** WHAT THIS TASK INVOLVES **
Read the data below. Then repeat all of it exactly.

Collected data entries

□ □ □ □ □ □ □

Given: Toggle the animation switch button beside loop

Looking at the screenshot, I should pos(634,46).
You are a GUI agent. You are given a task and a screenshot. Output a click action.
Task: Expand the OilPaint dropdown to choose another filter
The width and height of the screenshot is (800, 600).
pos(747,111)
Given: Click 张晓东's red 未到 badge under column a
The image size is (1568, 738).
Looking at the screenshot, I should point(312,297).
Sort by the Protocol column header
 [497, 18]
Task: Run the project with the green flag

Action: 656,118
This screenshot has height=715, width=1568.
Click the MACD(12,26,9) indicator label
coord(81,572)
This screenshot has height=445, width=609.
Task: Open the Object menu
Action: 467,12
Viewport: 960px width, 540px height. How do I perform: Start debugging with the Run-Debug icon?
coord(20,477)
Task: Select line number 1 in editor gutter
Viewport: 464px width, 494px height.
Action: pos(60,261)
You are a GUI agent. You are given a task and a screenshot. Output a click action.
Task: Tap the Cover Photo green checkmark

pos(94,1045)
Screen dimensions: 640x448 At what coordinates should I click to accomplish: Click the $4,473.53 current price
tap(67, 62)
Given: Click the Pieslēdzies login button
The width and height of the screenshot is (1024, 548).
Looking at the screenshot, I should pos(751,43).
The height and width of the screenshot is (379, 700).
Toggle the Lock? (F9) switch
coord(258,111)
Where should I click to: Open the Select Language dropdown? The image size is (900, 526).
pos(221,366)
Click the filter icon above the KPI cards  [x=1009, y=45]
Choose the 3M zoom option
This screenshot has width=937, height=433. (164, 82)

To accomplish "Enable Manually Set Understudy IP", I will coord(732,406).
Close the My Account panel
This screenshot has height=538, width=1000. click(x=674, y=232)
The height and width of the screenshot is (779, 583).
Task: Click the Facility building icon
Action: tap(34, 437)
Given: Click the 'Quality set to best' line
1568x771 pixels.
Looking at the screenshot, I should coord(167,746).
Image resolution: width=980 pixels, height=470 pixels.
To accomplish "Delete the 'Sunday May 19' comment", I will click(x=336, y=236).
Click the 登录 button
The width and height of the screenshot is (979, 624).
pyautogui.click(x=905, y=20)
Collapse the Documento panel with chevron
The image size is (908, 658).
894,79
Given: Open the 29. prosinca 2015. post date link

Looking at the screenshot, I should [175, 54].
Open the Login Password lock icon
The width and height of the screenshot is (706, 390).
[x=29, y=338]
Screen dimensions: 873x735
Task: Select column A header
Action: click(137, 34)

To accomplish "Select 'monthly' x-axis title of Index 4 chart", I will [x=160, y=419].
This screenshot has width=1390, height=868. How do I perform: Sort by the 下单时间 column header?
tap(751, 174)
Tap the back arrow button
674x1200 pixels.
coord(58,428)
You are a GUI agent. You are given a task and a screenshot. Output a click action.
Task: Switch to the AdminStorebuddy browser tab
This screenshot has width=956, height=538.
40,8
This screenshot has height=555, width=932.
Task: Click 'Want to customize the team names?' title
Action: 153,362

□ □ □ □ □ □ □

** ANSWER SPACE **
Given: Toggle the animation switch button beside loop

Looking at the screenshot, I should pos(634,46).
You are a GUI agent. You are given a task and a screenshot. Output a click action.
Task: Expand the OilPaint dropdown to choose another filter
The width and height of the screenshot is (800, 600).
pos(747,111)
Given: Click 张晓东's red 未到 badge under column a
The image size is (1568, 738).
Looking at the screenshot, I should point(312,297).
Sort by the Protocol column header
 [497, 18]
Task: Run the project with the green flag

Action: 656,118
This screenshot has height=715, width=1568.
Click the MACD(12,26,9) indicator label
coord(81,572)
This screenshot has height=445, width=609.
Task: Open the Object menu
Action: 467,12
Viewport: 960px width, 540px height. How do I perform: Start debugging with the Run-Debug icon?
coord(20,477)
Task: Select line number 1 in editor gutter
Viewport: 464px width, 494px height.
Action: pos(60,261)
You are a GUI agent. You are given a task and a screenshot. Output a click action.
Task: Tap the Cover Photo green checkmark

pos(94,1045)
Screen dimensions: 640x448 At what coordinates should I click to accomplish: Click the $4,473.53 current price
tap(67, 62)
Given: Click the Pieslēdzies login button
The width and height of the screenshot is (1024, 548).
Looking at the screenshot, I should pos(751,43).
The height and width of the screenshot is (379, 700).
Toggle the Lock? (F9) switch
coord(258,111)
Where should I click to: Open the Select Language dropdown? The image size is (900, 526).
pos(221,366)
Click the filter icon above the KPI cards  [x=1009, y=45]
Choose the 3M zoom option
This screenshot has width=937, height=433. (164, 82)

To accomplish "Enable Manually Set Understudy IP", I will coord(732,406).
Close the My Account panel
This screenshot has height=538, width=1000. click(x=674, y=232)
The height and width of the screenshot is (779, 583).
Task: Click the Facility building icon
Action: tap(34, 437)
Given: Click the 'Quality set to best' line
1568x771 pixels.
Looking at the screenshot, I should coord(167,746).
Image resolution: width=980 pixels, height=470 pixels.
To accomplish "Delete the 'Sunday May 19' comment", I will click(x=336, y=236).
Click the 登录 button
The width and height of the screenshot is (979, 624).
pyautogui.click(x=905, y=20)
Collapse the Documento panel with chevron
The image size is (908, 658).
894,79
Given: Open the 29. prosinca 2015. post date link

Looking at the screenshot, I should [175, 54].
Open the Login Password lock icon
The width and height of the screenshot is (706, 390).
[x=29, y=338]
Screen dimensions: 873x735
Task: Select column A header
Action: click(137, 34)

To accomplish "Select 'monthly' x-axis title of Index 4 chart", I will [x=160, y=419].
This screenshot has width=1390, height=868. How do I perform: Sort by the 下单时间 column header?
tap(751, 174)
Tap the back arrow button
674x1200 pixels.
coord(58,428)
You are a GUI agent. You are given a task and a screenshot. Output a click action.
Task: Switch to the AdminStorebuddy browser tab
This screenshot has width=956, height=538.
40,8
This screenshot has height=555, width=932.
Task: Click 'Want to customize the team names?' title
Action: 153,362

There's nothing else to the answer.